Craig Perret knew it by the time he was 5-years old.
All those days of waking up at 4:30 in the morning and heading to the barn with his dad and walking and feeding the horses instilled the passion in him at an early age.
Yeah, he dabbled around with a little football and baseball as a kid and was pretty good at those sports too.
“But I knew the love was horses,” Perret said. “There was no question about that. Even today, if I could choose any career it would be going in a barn with horses. I didn’t mind sleeping in a stall. It was all beautiful. It was my passion. That’s what I was good at.”
Indeed he was.
His success as a jockey took him from the starting gate – his childhood home in the Lower Ninth Ward of New Orleans – to the finish line at the most prestigious races in horse racing.
It’s why Perret, 69, will be inducted into the Allstate Sugar Bowl’s Greater New Orleans Sports Hall of Fame in the 2020 class.
“When you’re getting inducted with people from other sports professions, it’s special,” Perret said. “I’ll be the only little, bitty short guy up there. I’ll be looking up to them and saying “damn, how did they stack me up with them. But this is special because New Orleans is home.”
The 5-foot-1 Perret won 4,415 races in a career that lasted from 1967-2005. Included in those victories were wins at the Kentucky Derby and the Belmont Stakes. He calls Kentucky home now. But he still has family in New Orleans where his horse racing journey began.
He was riding quarter horses at the age of 7. He’d compete at picnics every Sunday in what they called match races, just one-on-one horse races in an open field.
“Everybody would be just sitting around watching and eating crawfish and drinking beer and having a good time,” Perret said.
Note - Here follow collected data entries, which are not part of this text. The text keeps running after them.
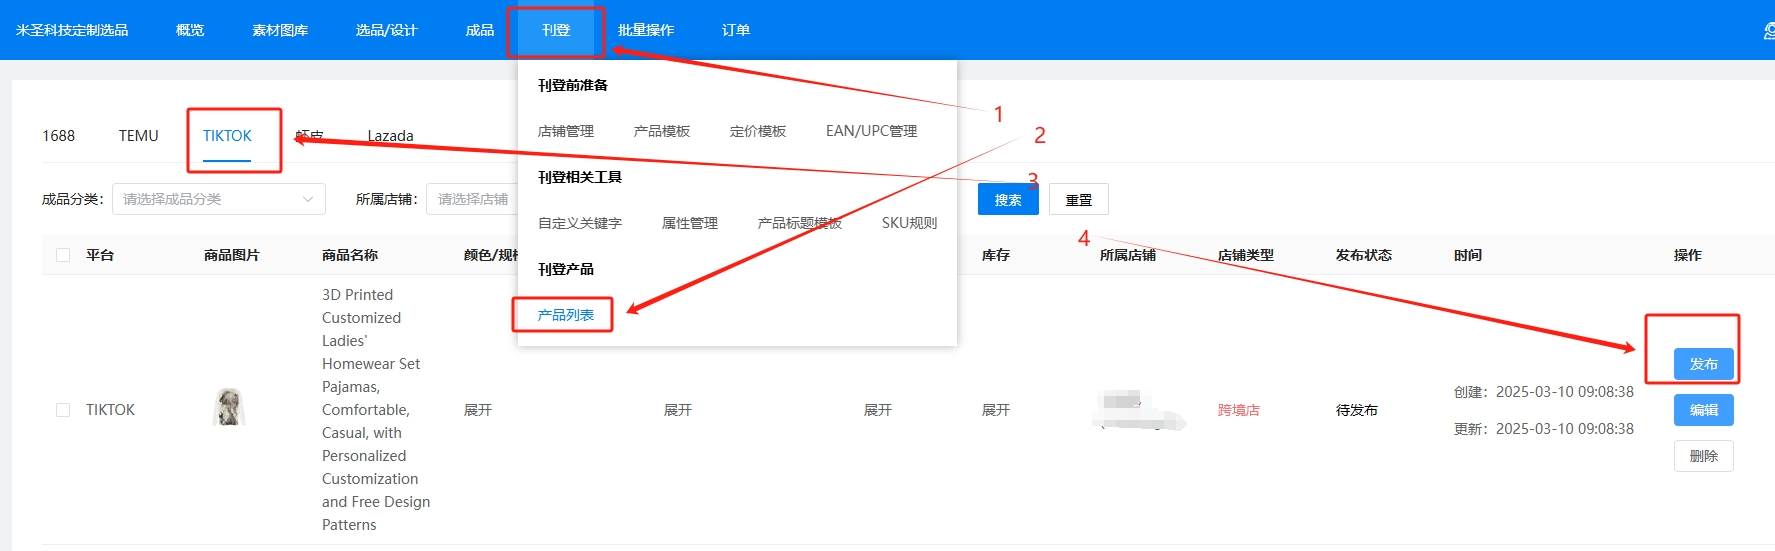The image size is (1775, 551).
Task: Open EAN/UPC管理 menu entry
Action: [x=871, y=131]
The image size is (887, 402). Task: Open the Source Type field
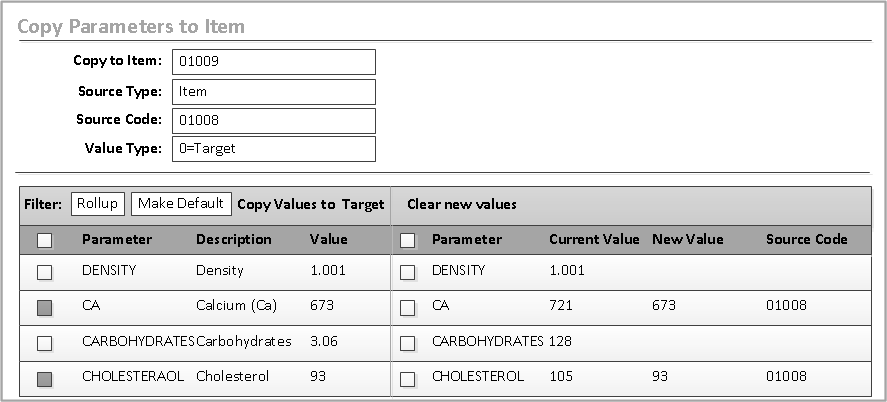[273, 92]
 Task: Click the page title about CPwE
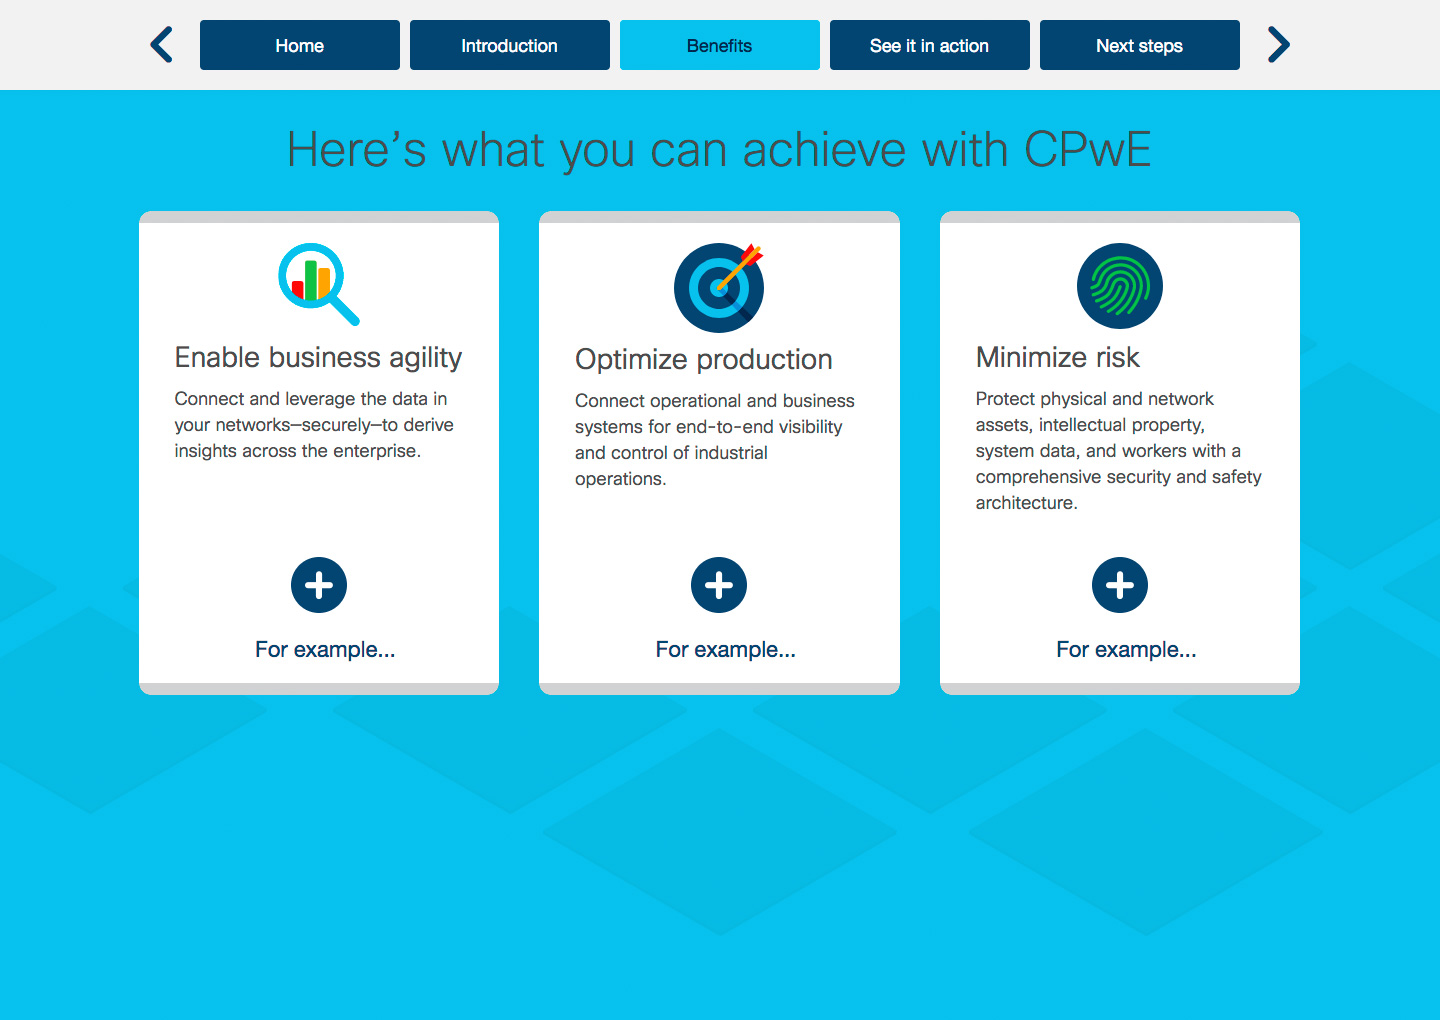719,150
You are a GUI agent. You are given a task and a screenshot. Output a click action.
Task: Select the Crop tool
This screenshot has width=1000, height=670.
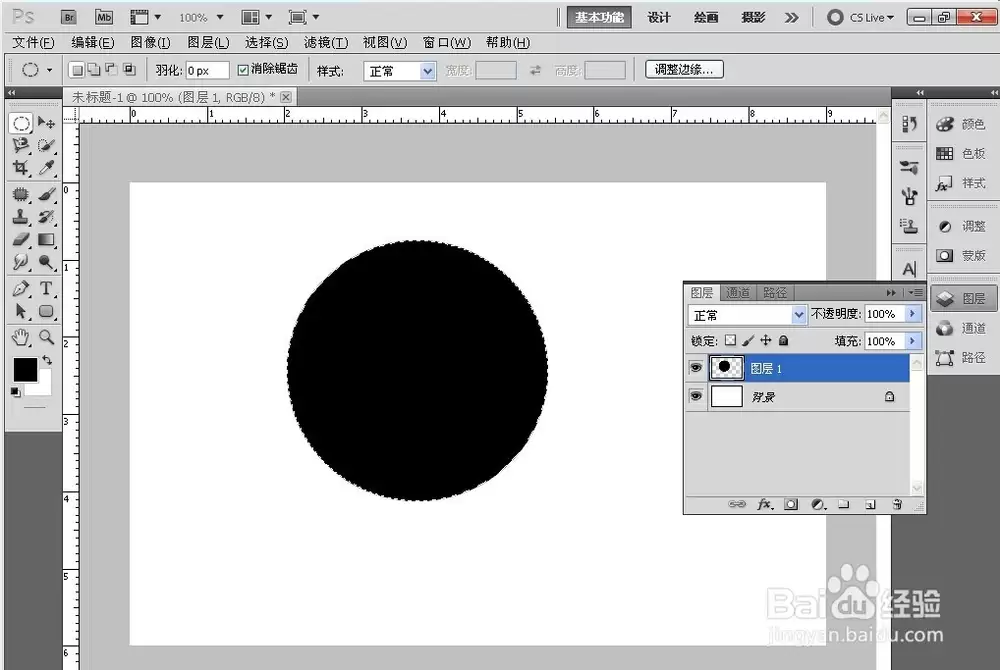(20, 168)
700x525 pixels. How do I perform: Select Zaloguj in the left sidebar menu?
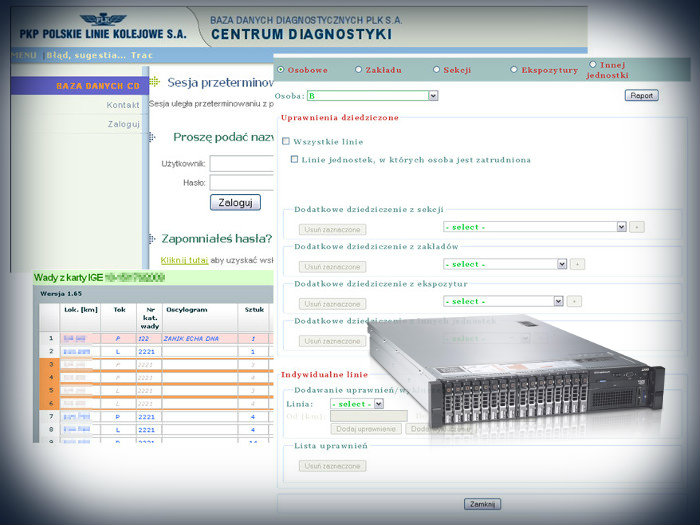point(123,124)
But he didn’t get to start racing in actual races on the track until he was 16.
“I was ready to ride and could handle a horse real good at 14 years old,” Perret said. “So I was biding time and just waiting.”
And once he rode in his first race?
“It felt like a dream,” Perret said. “It was something I couldn’t even comprehend. It just felt like I was floating on air.”
But that wasn’t the best feeling he’s had on a track. The best, he admits, is whenever he got a chance to race at Churchill Downs.
“The Kentucky Derby will always be the one,” Perret said. “I don’t care if you win 28 million races. When you win the Derby, it’s different. You’re on the highest stage you’ll ever be on. But it’s not just about winning. It’s everything. When they play ‘My Old Kentucky Home’ and you see the 130,000 fans, there’s nothing like it. Ain’t nothing like it.”
Perret won the Kentucky Derby in 1990 riding Unbridled.
“As soon as I hit the wire, my mind just went so many different ways,” Perret said. “The first person I thought about was my grandmother. I said, ‘I hope you stayed alive to see it.’ She was sick, but she got to see it. When you win that race, you don’t think about what you did. You think about all the joy you brought people. It’s hard to explain.”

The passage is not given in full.